::: THE DATA :::
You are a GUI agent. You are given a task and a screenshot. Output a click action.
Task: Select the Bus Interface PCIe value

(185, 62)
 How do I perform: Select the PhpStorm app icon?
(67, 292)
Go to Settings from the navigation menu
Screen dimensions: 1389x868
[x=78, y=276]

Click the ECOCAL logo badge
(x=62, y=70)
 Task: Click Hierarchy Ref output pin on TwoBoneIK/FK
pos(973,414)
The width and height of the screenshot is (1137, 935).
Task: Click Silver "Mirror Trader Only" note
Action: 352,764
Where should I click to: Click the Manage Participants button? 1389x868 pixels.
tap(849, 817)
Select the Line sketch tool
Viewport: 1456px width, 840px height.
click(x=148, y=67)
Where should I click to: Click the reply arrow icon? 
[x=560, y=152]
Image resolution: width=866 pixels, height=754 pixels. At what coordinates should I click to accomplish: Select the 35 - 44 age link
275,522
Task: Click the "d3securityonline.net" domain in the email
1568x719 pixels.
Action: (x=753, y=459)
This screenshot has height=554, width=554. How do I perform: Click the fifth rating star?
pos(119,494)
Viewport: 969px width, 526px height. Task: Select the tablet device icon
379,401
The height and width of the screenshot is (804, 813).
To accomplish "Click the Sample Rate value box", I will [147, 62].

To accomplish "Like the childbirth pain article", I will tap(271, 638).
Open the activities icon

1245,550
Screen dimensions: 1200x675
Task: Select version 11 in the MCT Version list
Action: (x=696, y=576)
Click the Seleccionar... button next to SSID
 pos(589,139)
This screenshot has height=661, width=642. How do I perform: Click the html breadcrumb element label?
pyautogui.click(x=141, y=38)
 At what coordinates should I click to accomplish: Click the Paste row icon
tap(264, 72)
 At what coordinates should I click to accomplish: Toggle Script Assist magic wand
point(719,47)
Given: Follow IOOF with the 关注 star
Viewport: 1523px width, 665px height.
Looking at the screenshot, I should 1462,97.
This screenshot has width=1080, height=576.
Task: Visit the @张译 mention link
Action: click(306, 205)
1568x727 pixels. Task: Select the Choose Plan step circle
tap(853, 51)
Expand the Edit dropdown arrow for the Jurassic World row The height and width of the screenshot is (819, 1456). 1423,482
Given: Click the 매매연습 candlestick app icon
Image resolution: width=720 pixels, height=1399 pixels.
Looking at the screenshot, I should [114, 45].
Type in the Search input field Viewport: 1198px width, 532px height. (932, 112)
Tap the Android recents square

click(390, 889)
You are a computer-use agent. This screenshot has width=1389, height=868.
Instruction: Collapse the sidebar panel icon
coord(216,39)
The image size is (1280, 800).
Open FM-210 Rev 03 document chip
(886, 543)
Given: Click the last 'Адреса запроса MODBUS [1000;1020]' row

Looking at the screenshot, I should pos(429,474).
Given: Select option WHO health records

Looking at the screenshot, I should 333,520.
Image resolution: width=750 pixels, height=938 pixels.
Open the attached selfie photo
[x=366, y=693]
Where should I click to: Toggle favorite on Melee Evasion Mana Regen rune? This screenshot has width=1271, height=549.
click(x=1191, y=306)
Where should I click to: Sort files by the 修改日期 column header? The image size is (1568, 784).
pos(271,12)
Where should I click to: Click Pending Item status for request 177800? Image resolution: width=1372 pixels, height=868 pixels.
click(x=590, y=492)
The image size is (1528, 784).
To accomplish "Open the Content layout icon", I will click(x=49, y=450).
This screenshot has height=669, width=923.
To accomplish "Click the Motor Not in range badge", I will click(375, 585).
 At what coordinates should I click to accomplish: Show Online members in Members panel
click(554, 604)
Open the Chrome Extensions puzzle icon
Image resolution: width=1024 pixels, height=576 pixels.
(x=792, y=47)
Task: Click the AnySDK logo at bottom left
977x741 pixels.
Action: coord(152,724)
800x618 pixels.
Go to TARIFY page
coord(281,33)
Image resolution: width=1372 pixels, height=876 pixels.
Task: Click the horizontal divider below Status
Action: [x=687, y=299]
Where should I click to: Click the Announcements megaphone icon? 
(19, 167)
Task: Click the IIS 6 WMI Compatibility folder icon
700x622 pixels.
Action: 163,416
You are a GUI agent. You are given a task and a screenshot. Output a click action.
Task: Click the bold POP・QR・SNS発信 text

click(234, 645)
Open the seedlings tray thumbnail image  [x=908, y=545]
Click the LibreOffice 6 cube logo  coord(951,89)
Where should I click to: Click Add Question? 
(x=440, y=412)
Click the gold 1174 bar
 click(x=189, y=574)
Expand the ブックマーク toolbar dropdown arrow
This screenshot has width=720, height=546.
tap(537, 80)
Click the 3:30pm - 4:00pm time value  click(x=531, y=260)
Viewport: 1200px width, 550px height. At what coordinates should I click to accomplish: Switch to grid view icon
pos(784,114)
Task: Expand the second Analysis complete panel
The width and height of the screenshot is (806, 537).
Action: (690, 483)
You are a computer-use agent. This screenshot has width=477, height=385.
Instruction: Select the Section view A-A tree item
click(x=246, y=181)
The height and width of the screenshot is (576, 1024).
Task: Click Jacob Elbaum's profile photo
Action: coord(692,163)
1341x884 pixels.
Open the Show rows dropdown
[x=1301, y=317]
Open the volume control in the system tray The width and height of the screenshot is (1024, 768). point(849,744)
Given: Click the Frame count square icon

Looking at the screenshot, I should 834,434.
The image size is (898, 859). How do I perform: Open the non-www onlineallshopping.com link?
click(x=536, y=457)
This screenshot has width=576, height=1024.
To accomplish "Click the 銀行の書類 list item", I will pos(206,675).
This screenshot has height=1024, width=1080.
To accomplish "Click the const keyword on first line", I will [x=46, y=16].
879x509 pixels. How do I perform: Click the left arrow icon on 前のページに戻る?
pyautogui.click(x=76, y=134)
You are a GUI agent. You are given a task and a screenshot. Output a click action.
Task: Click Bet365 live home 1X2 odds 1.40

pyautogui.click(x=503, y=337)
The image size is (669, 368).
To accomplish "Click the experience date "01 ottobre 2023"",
:::
Return the lines above exactly, keeping every word.

You are a GUI agent. You are given a task and a screenshot. Output a click action.
Task: Select the Bus Interface PCIe value

(185, 62)
 How do I perform: Select the PhpStorm app icon?
(67, 292)
Go to Settings from the navigation menu
Screen dimensions: 1389x868
[x=78, y=276]

Click the ECOCAL logo badge
(x=62, y=70)
 Task: Click Hierarchy Ref output pin on TwoBoneIK/FK
pos(973,414)
The width and height of the screenshot is (1137, 935).
Task: Click Silver "Mirror Trader Only" note
Action: 352,764
Where should I click to: Click the Manage Participants button? 1389x868 pixels.
tap(849, 817)
Select the Line sketch tool
Viewport: 1456px width, 840px height.
click(x=148, y=67)
Where should I click to: Click the reply arrow icon? 
[x=560, y=152]
Image resolution: width=866 pixels, height=754 pixels. At what coordinates should I click to accomplish: Select the 35 - 44 age link
275,522
Task: Click the "d3securityonline.net" domain in the email
1568x719 pixels.
Action: (x=753, y=459)
This screenshot has height=554, width=554. How do I perform: Click the fifth rating star?
pos(119,494)
Viewport: 969px width, 526px height. Task: Select the tablet device icon
379,401
The height and width of the screenshot is (804, 813).
To accomplish "Click the Sample Rate value box", I will [147, 62].

To accomplish "Like the childbirth pain article", I will tap(271, 638).
Open the activities icon

1245,550
Screen dimensions: 1200x675
Task: Select version 11 in the MCT Version list
Action: (x=696, y=576)
Click the Seleccionar... button next to SSID
 pos(589,139)
This screenshot has height=661, width=642. How do I perform: Click the html breadcrumb element label?
pyautogui.click(x=141, y=38)
 At what coordinates should I click to accomplish: Click the Paste row icon
tap(264, 72)
 At what coordinates should I click to accomplish: Toggle Script Assist magic wand
point(719,47)
Given: Follow IOOF with the 关注 star
Viewport: 1523px width, 665px height.
Looking at the screenshot, I should 1462,97.
This screenshot has width=1080, height=576.
Task: Visit the @张译 mention link
Action: click(306, 205)
1568x727 pixels. Task: Select the Choose Plan step circle
tap(853, 51)
Expand the Edit dropdown arrow for the Jurassic World row The height and width of the screenshot is (819, 1456). 1423,482
Given: Click the 매매연습 candlestick app icon
Image resolution: width=720 pixels, height=1399 pixels.
Looking at the screenshot, I should [114, 45].
Type in the Search input field Viewport: 1198px width, 532px height. (932, 112)
Tap the Android recents square

click(390, 889)
You are a computer-use agent. This screenshot has width=1389, height=868.
Instruction: Collapse the sidebar panel icon
coord(216,39)
The image size is (1280, 800).
Open FM-210 Rev 03 document chip
(886, 543)
Given: Click the last 'Адреса запроса MODBUS [1000;1020]' row

Looking at the screenshot, I should pos(429,474).
Given: Select option WHO health records

Looking at the screenshot, I should 333,520.
Image resolution: width=750 pixels, height=938 pixels.
Open the attached selfie photo
[x=366, y=693]
Where should I click to: Toggle favorite on Melee Evasion Mana Regen rune? This screenshot has width=1271, height=549.
click(x=1191, y=306)
Where should I click to: Sort files by the 修改日期 column header? The image size is (1568, 784).
pos(271,12)
Where should I click to: Click Pending Item status for request 177800? Image resolution: width=1372 pixels, height=868 pixels.
click(x=590, y=492)
The image size is (1528, 784).
To accomplish "Open the Content layout icon", I will click(x=49, y=450).
This screenshot has height=669, width=923.
To accomplish "Click the Motor Not in range badge", I will click(375, 585).
 At what coordinates should I click to accomplish: Show Online members in Members panel
click(554, 604)
Open the Chrome Extensions puzzle icon
Image resolution: width=1024 pixels, height=576 pixels.
(x=792, y=47)
Task: Click the AnySDK logo at bottom left
977x741 pixels.
Action: coord(152,724)
800x618 pixels.
Go to TARIFY page
coord(281,33)
Image resolution: width=1372 pixels, height=876 pixels.
Task: Click the horizontal divider below Status
Action: [x=687, y=299]
Where should I click to: Click the Announcements megaphone icon? 
(19, 167)
Task: Click the IIS 6 WMI Compatibility folder icon
700x622 pixels.
Action: 163,416
You are a GUI agent. You are given a task and a screenshot. Output a click action.
Task: Click the bold POP・QR・SNS発信 text

click(234, 645)
Open the seedlings tray thumbnail image  [x=908, y=545]
Click the LibreOffice 6 cube logo  coord(951,89)
Where should I click to: Click Add Question? 
(x=440, y=412)
Click the gold 1174 bar
 click(x=189, y=574)
Expand the ブックマーク toolbar dropdown arrow
This screenshot has width=720, height=546.
tap(537, 80)
Click the 3:30pm - 4:00pm time value  click(x=531, y=260)
Viewport: 1200px width, 550px height. At what coordinates should I click to accomplish: Switch to grid view icon
pos(784,114)
Task: Expand the second Analysis complete panel
The width and height of the screenshot is (806, 537).
Action: (690, 483)
You are a computer-use agent. This screenshot has width=477, height=385.
Instruction: Select the Section view A-A tree item
click(x=246, y=181)
The height and width of the screenshot is (576, 1024).
Task: Click Jacob Elbaum's profile photo
Action: coord(692,163)
1341x884 pixels.
Open the Show rows dropdown
[x=1301, y=317]
Open the volume control in the system tray The width and height of the screenshot is (1024, 768). point(849,744)
Given: Click the Frame count square icon

Looking at the screenshot, I should 834,434.
The image size is (898, 859). How do I perform: Open the non-www onlineallshopping.com link?
click(x=536, y=457)
This screenshot has width=576, height=1024.
To accomplish "Click the 銀行の書類 list item", I will pos(206,675).
This screenshot has height=1024, width=1080.
To accomplish "Click the const keyword on first line", I will [x=46, y=16].
879x509 pixels. How do I perform: Click the left arrow icon on 前のページに戻る?
pyautogui.click(x=76, y=134)
You are a GUI agent. You are given a task and a screenshot. Output a click action.
Task: Click Bet365 live home 1X2 odds 1.40

pyautogui.click(x=503, y=337)
The image size is (669, 368).
To accomplish "Click the experience date "01 ottobre 2023"",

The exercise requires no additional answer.